Many efficient approaches have been introduced to overcome these problems. One is the adoption of multistep strategies.1,2 The first stage of this approach reduces the dimensionality P for significant predictor selection in ultrahigh-dimensional data. This pre-screening stage is used to find variables that may only be marginally associated with a response variable. This step reduces the dimension of the dataset and makes joint analysis possible. Therefore, the multistep approach indicates one solution for the ultrahigh-dimensional problem. Several predictor selection tools have been developed to implement the above idea for ultrahigh-dimensional linear models. Sure independence screening (SIS), which is the most widely used pre-screening method,3,4 ranks the predictor variables using the absolute values of the correlation coefficients as a criterion. Another pre-screening method is described in Cho et al. 1 , which uses the pre-screening step to identify marginally associated responses, using the P-value as a criterion.
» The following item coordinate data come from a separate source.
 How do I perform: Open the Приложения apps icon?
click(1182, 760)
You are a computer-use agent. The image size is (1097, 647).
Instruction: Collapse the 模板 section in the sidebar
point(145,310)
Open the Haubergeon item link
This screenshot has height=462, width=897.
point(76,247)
We want to know which of the available pre-screening methods is better for quantitative traits. Although many pre-screening methods are available, we do not know which method performs best in predicting a particular quantitative phenotype. We can find predictors that are jointly associated with the response variable among the parameters that remain after the pre-screening step. When multiple predictor variables exist for a response variable, joint identification becomes a powerful tool. 1
One of the traditional approaches for joint identification is the multiple linear/logistic regression method. However, when we handle high-dimensional data using traditional methods, we experience several problems. First, multiple linear regressions do not work well within high dimensionality, which causes computational complexity. Second, multiple linear regression is very sensitive to multicollinearity among SNPs. To overcome this problem, various penalization methods have been proposed, such as the ridge, bridge, least absolute shrinkage and selection operator (lasso), adaptive lasso, smoothly clipped absolute deviation (SCAD), and elastic-net.5–9 These methods can find jointly associated variables in high-dimensional data. The elastic-net method uses both the ridge and lasso penalties, obtaining the advantages of both approaches. The elastic-net method automatically selects significant variables, and, thus, efficiently resolves the problem caused by multicollinearity. The iterative adaptive lasso (IAL) method 10 retains the appealing property of rapid computation even for ultrahigh-dimensional problems. This method yields a sparse solution by setting certain parameters to zero. Predictor selection is then achieved with the nonzero values.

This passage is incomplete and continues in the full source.